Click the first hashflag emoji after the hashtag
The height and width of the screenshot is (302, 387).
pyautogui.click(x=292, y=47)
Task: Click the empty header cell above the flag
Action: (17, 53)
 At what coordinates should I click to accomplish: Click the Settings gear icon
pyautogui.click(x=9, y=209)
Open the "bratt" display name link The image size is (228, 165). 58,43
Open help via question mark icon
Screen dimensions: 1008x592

____________________

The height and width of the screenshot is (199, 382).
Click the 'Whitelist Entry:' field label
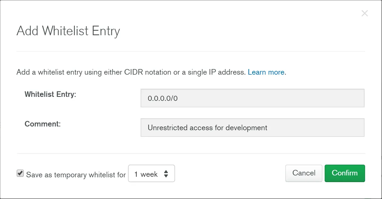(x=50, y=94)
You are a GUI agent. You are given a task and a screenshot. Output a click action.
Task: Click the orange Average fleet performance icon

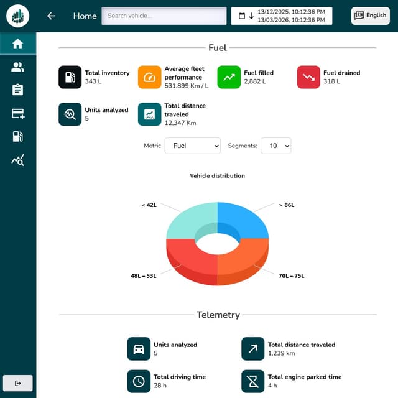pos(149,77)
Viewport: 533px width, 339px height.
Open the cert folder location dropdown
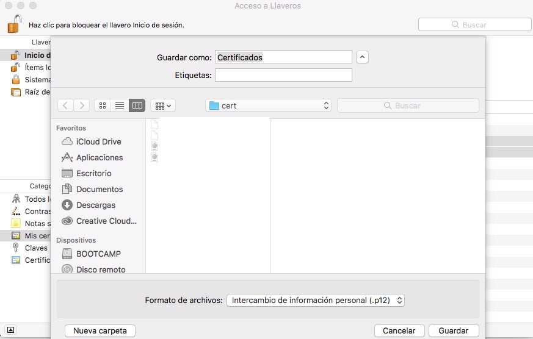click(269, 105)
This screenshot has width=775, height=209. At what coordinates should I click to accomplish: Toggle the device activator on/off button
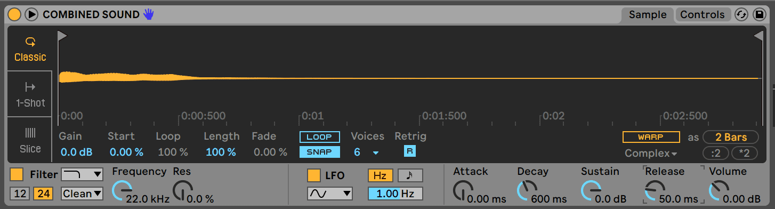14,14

____________________

Look above for the line with "Click the first" and the line with "Screen dimensions: 1008x592". Write out those two lines and all the lines between them, exactly, and no others.

# Solution
Click the first hashflag emoji after the hashtag
The height and width of the screenshot is (302, 387).
pyautogui.click(x=292, y=47)
Task: Click the empty header cell above the flag
Action: (17, 53)
 At what coordinates should I click to accomplish: Click the Settings gear icon
pyautogui.click(x=9, y=209)
Open the "bratt" display name link The image size is (228, 165). 58,43
Open help via question mark icon
Screen dimensions: 1008x592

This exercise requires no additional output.